Why are people so miserable?
Are you happy?
I once attended a play where these were the first words you heard the narrator say. On stage, the lights were all dark except for one spotlight shone on a big smiley face floating in the air. It made me and everyone else in the audience laugh. The rest of the performance was very funny with actors on stage using puppets to act out the story of why people have reactions like happiness and sadness in their lives, and about how senseless and vapid many reasons for our frequent mood changes really are.
It was very clever and, I like to think, left the audience overall with a sense of happiness.
I was thinking of this play and that big question, “Are you happy?” the other day while looking around a restaurant we were visiting. I thought of my mom and dad who really were two of the happiest, most easygoing people I have ever known. Maybe that’s where I got my (mainly) upbeat disposition and generally positive outlook on life.
Both my parents and I were people watchers and would spend time waiting at a restaurant, an airport or even on the Sea Isle City or Ocean City boardwalks at the Jersey Shore just enjoying watching the people going by and laughing at different things they did or said.
When cellphones first became pervasive, Mom was waiting with me at the gate for one of my flights (back when non-travelers could still come to the gates with you) and started laughing. She said, “Every single person here is looking down at their phones.

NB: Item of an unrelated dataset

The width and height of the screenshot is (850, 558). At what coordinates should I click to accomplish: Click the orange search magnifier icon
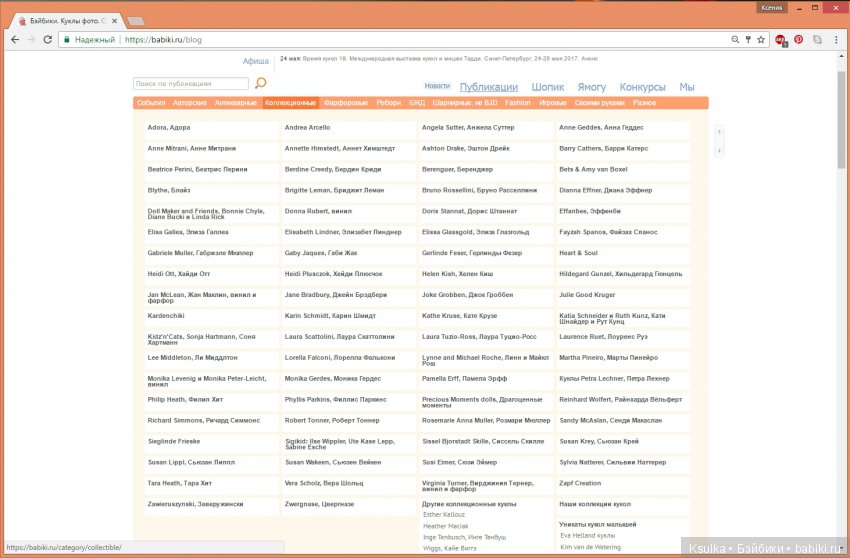click(261, 84)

No one is talking to one another!”
I always notice how miserable most people usually look when they do travel. I can understand that for business travelers or if you have to go somewhere you don’t want to, but you would think anyone going on a vacation would at least smile once in a while.
Back to the restaurant, I looked around and noticed nearly everyone around us was sitting stern-faced with grim looks and no smiles.
We’re still in Mexico for a few weeks on our first “retired winter snowbird” adventure, so you would think people around us would be smiling and soaking up the sun, beach, tacos and tequila. Instead, these were snowbird retirees, mainly from Ontario, Canada, looking bored and miserable. When I met eyes with some of them, I smiled, and some did smile back. Others, surprisingly, did not.
People have different dispositions and life journeys, and I do realize many are dealing with illness and grief and all other sorts of terrible problems. I don’t expect everyone to be happy. It did, however, take me back to that stage play (which I saw in Canada, by the way) and those eternal words, “Are you happy?”
In that moment, it made me laugh and I hope that reading this will make you happy today!